*YOUR OBJECTIVE*
Go through the entries below and copy each line that holds the word "agent".

______________________________

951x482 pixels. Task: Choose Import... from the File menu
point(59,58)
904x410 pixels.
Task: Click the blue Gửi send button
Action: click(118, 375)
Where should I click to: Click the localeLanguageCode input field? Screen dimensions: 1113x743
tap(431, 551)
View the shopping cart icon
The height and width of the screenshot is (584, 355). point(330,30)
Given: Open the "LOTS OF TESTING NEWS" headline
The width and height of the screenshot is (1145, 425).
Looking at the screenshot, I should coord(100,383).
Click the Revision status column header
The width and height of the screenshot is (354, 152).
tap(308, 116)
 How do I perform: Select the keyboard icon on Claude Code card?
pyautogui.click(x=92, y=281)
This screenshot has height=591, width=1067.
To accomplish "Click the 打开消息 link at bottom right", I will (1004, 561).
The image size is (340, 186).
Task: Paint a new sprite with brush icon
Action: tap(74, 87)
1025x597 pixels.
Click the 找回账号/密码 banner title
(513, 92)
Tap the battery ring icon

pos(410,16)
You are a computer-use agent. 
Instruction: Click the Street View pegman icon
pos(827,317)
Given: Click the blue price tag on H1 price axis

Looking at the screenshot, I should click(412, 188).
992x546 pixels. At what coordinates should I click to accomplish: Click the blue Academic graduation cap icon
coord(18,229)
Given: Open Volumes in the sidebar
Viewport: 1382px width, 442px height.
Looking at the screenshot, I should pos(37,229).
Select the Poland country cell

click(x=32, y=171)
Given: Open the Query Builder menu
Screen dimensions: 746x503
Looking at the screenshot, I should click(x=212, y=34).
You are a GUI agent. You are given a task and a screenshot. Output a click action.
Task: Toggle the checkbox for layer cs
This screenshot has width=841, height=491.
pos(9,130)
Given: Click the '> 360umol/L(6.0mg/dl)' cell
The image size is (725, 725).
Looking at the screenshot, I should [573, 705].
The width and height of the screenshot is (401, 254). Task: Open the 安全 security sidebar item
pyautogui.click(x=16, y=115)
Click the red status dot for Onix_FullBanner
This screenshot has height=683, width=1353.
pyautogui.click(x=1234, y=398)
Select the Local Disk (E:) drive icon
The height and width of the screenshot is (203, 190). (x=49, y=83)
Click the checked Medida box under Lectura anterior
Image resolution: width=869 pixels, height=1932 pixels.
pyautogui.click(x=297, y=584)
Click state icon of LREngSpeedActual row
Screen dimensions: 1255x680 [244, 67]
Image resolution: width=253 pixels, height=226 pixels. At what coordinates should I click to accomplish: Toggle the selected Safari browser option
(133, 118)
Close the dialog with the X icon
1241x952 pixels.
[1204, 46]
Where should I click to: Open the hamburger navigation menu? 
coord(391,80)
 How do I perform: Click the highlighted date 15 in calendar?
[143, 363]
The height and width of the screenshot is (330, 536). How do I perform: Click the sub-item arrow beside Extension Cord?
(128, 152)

______________________________

*SOLUTION*
You are a computer-use agent. 
You are a GUI agent. You are given a task and a screenshot. Output a click action.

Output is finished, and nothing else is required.